Robinson died on November 30, 1893, aboard the , a Lloyd passenger steamer, while sailing from New York. He was buried at the Robinson Cemetery in Herkimer County, New York. His widow died in Warren, New York in August 1906. In 1908, the Robinson children erected the Jordanville Public Library, designed by New York architects Trowbridge & Livingston, as a memorial to their parents in Jordanville, New York.

===Descendants===
Through his son Douglas Jr., he was a grandfather of Theodore Douglas Robinson (1883–1934), a member of the New York State Senate who married his distant cousin, Helen Rebecca Roosevelt, daughter of James Roosevelt Roosevelt and Helen Schermerhorn Astor (a niece of Franklin D. Roosevelt); Corinne Douglas Robinson (1886–1971), a member of the Connecticut House of Representatives who married Joseph Wright Alsop IV; Monroe Douglas Robinson (1887–1944), who married Dorothy Jordan, the granddaughter of Eben Dyer Jordan; and Stewart Douglas Robinson (1889–1909), who died from a fall while a student at Harvard University.

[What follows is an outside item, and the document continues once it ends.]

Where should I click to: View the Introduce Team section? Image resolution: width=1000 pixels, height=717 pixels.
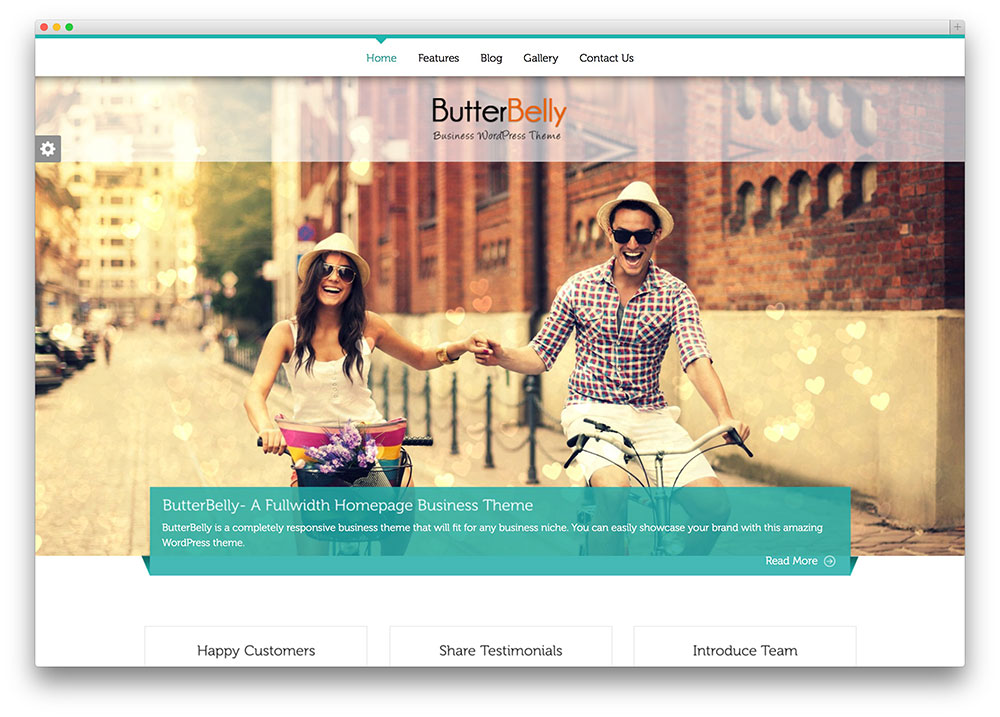point(744,650)
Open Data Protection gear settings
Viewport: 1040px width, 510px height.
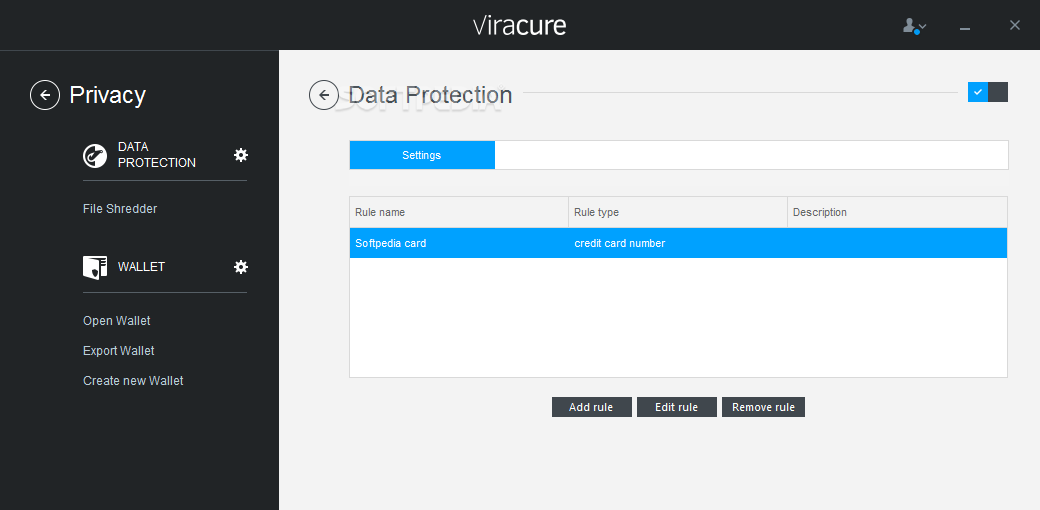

Through his daughter Harriet, he was a grandfather of Frances Sylvia Wolryche-Whitmore (1889–1939), who married the Rev. William Higgin Beauchamp Yerburgh (1885–1937) in 1925; and Ursula Margaret Wolryche-Whitmore, who in 1934 married Sir Oswald Arthur Scott, K.C.M.G. (1893–1960), the U.K. Minister to Finland between 1947 and 1951 and U.K. Ambassador to Peru from 1951 to 1953.